Había reservado una mesa en el «Salón Princesa», que era más pequeño y elegante que el comedor principal. Apenas había tomado asiento oyó una voz conocida que la saludaba.

– ¡Vaya, vaya! ¡Quién está aquí!

Levantó la mirada y se encontró con Tom Bowers, el falso agente del FBI. Oh, no.

– Qué agradable sorpresa. ¿Tiene inconveniente en que me siente a su mesa?

– Sí.

Se sentó frente a ella y le dirigió una sonrisa de simpatía.

– Nos conviene ser amigos. Al fin y al cabo, los dos estamos aquí por el mismo motivo, ¿verdad?

Tracy no tenía idea de qué hablaba.

– Señor Bowers…

– Stevens -la corrigió-. Jeff Stevens.

– Quien sea.

Hizo amago de levantarse.

– Espere. Quiero explicarle lo que pasó la última vez que nos vimos.

– No hay nada que explicar. Cualquier criatura idiota lo comprendería.

– Le debía un favor a Conrad Morgan -sostuvo él con una sonrisa de resignación-, pero me temo que no quedó muy contento conmigo.

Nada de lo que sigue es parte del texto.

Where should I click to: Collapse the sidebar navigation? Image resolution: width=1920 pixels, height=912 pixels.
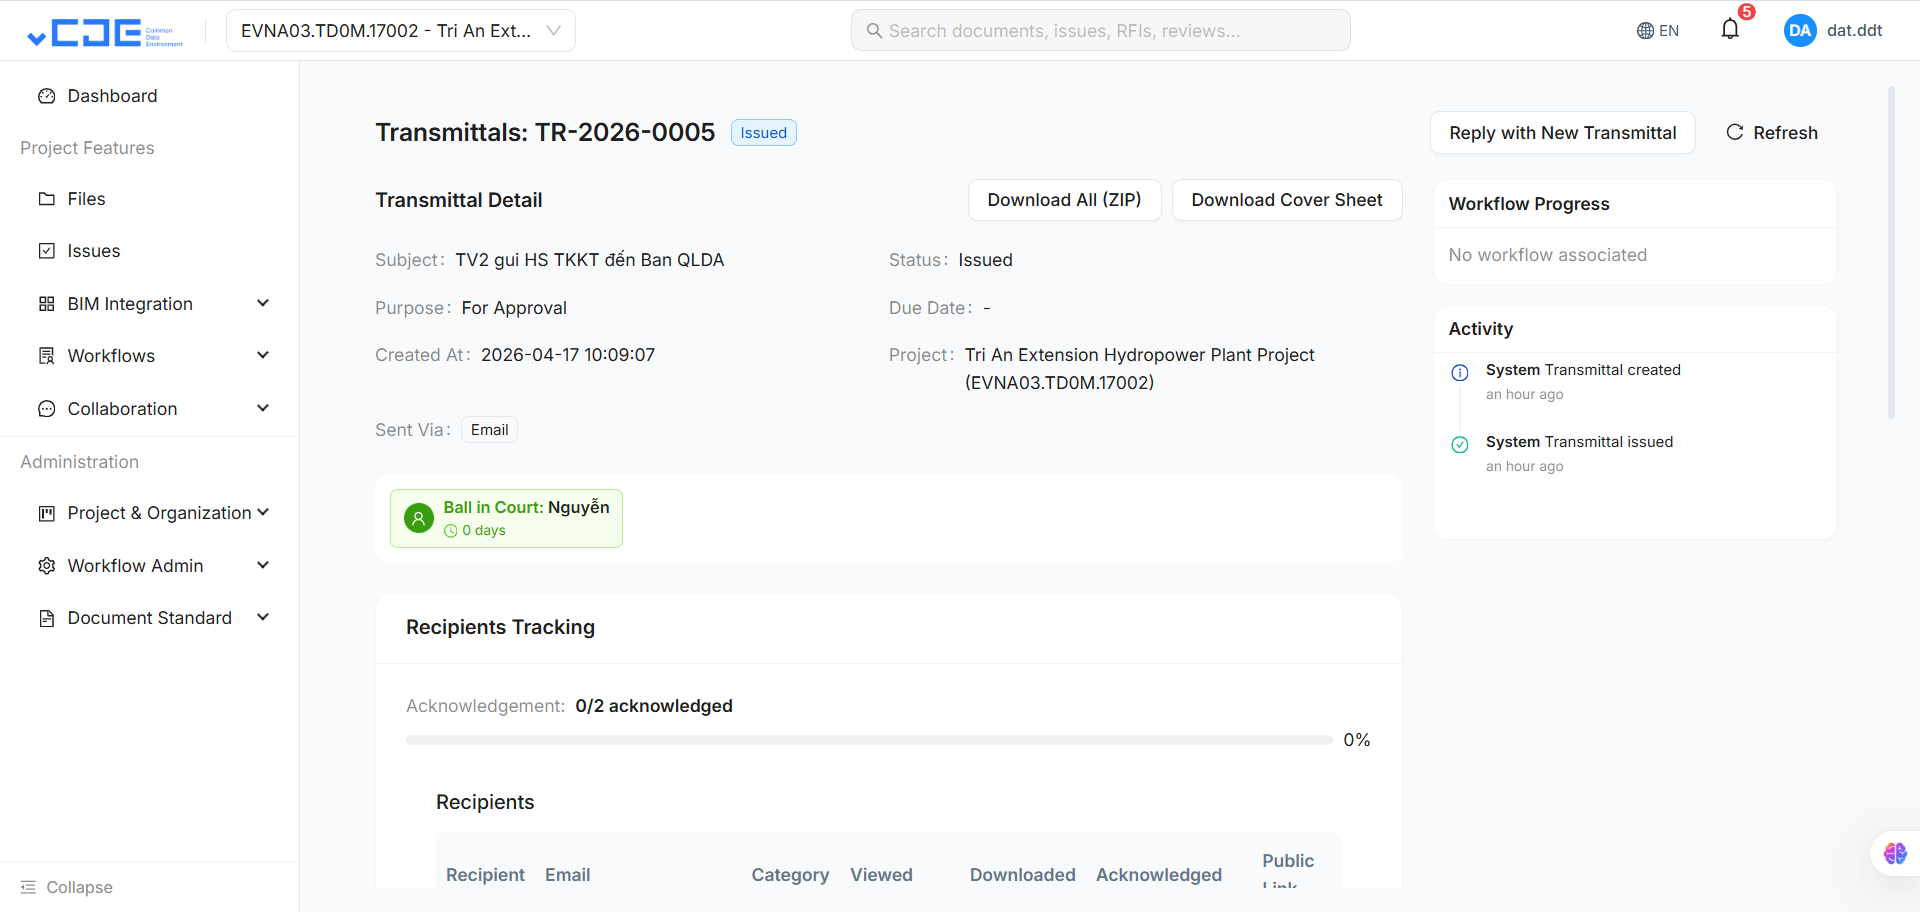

Tracy reparó nuevamente en el encanto juvenil que tanto le había impresionado antes. Por Dios, Dennis, no es necesario esposarla. No va a escaparse…

– Pues comparto la opinión del señor Morgan -afirmó ella, en tono hostil-. ¿Qué está haciendo en esta nave?

Jeff se rió con ganas.

– Maximilian Pierpont está a bordo.

– ¿Quién?

Jeff la miró sorprendido.

– Vamos, no me diga que no lo sabe.

– ¿Que no sé qué?

– Max Pierpont es uno de los hombres más ricos del mundo, y su violín de Ingres es liquidar empresas de la competencia. Le encantan los caballos lentos y las mujeres rápidas.

– Y la intención suya es aliviarlo de cierta parte de su excesiva fortuna.

– En realidad, de buena parte. -Jeff la escrutó intensamente-. ¿Sabe qué deberíamos hacer usted y yo?

– Desde luego que sí, señor Stevens. Decirnos adiós.

Jeff permaneció sentado mientras ella se ponía de pie y abandonaba el comedor.

Mientras cenaba en su camarote, Tracy pensó en la mala suerte de haber vuelto a toparse con Jeff Stevens. Le traía recuerdos de una parte de su vida que había resuelto sepultar. No permitiré que este sujeto me arruine el viaje. Sencillamente no le prestaré atención.

Después de cenar subió a cubierta. Era una noche estupenda, con un cielo de terciopelo tachonado de estrellas. Estaba parada a la luz de la luna, observando la fosforescencia de las olas, cuando él se le acercó.

– No tiene idea de lo bonita que se la ve parada aquí. ¿No cree en los romances de viaje?

– Seguramente. En quien no creo es en usted.

Tracy inició la retirada.

– Aguarde. Tengo que darle una noticia. Acabo de enterarme de que Max Pierpont no se encuentra entre el pasaje. Canceló el viaje en el último momento.